Data supplied -
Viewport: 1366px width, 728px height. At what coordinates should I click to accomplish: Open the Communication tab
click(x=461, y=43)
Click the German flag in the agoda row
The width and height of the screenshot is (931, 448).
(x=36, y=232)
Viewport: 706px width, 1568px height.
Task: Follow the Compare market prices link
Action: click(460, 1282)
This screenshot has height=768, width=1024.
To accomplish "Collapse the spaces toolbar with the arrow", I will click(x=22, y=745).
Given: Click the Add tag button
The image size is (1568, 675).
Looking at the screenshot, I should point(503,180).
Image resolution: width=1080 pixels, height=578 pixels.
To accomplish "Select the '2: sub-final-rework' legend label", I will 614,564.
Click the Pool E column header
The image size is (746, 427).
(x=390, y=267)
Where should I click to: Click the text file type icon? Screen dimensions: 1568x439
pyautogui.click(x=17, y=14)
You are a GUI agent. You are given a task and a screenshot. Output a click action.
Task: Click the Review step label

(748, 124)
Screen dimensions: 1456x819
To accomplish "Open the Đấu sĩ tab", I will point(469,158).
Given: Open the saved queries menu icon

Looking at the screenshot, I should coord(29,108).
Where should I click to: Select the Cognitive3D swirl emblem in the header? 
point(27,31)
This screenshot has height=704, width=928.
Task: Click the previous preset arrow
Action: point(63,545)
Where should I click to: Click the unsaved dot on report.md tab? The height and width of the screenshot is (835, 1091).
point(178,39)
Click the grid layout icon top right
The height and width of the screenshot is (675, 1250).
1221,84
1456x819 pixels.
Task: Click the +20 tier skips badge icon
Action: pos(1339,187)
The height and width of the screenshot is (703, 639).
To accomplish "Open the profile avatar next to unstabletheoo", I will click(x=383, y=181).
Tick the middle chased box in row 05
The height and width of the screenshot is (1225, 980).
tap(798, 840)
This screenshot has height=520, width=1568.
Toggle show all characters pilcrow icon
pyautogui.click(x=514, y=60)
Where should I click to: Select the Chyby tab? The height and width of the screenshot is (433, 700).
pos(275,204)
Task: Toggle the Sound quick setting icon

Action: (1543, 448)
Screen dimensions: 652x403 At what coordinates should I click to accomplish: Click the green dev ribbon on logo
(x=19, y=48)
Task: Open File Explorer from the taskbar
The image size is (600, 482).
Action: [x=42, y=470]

Your task - All records shown above are to be reproduced without any alteration.

Solution to this exercise -
Viewport: 1366px width, 728px height. At what coordinates should I click to accomplish: Open the Communication tab
click(x=461, y=43)
Click the German flag in the agoda row
The width and height of the screenshot is (931, 448).
(x=36, y=232)
Viewport: 706px width, 1568px height.
Task: Follow the Compare market prices link
Action: click(460, 1282)
This screenshot has height=768, width=1024.
To accomplish "Collapse the spaces toolbar with the arrow", I will click(x=22, y=745).
Given: Click the Add tag button
The image size is (1568, 675).
Looking at the screenshot, I should point(503,180).
Image resolution: width=1080 pixels, height=578 pixels.
To accomplish "Select the '2: sub-final-rework' legend label", I will 614,564.
Click the Pool E column header
The image size is (746, 427).
(x=390, y=267)
Where should I click to: Click the text file type icon? Screen dimensions: 1568x439
pyautogui.click(x=17, y=14)
You are a GUI agent. You are given a task and a screenshot. Output a click action.
Task: Click the Review step label

(748, 124)
Screen dimensions: 1456x819
To accomplish "Open the Đấu sĩ tab", I will point(469,158).
Given: Open the saved queries menu icon

Looking at the screenshot, I should coord(29,108).
Where should I click to: Select the Cognitive3D swirl emblem in the header? 
point(27,31)
This screenshot has height=704, width=928.
Task: Click the previous preset arrow
Action: point(63,545)
Where should I click to: Click the unsaved dot on report.md tab? The height and width of the screenshot is (835, 1091).
point(178,39)
Click the grid layout icon top right
The height and width of the screenshot is (675, 1250).
1221,84
1456x819 pixels.
Task: Click the +20 tier skips badge icon
Action: pos(1339,187)
The height and width of the screenshot is (703, 639).
To accomplish "Open the profile avatar next to unstabletheoo", I will click(x=383, y=181).
Tick the middle chased box in row 05
The height and width of the screenshot is (1225, 980).
tap(798, 840)
This screenshot has height=520, width=1568.
Toggle show all characters pilcrow icon
pyautogui.click(x=514, y=60)
Where should I click to: Select the Chyby tab? The height and width of the screenshot is (433, 700).
pos(275,204)
Task: Toggle the Sound quick setting icon

Action: (1543, 448)
Screen dimensions: 652x403 At what coordinates should I click to accomplish: Click the green dev ribbon on logo
(x=19, y=48)
Task: Open File Explorer from the taskbar
The image size is (600, 482).
Action: [x=42, y=470]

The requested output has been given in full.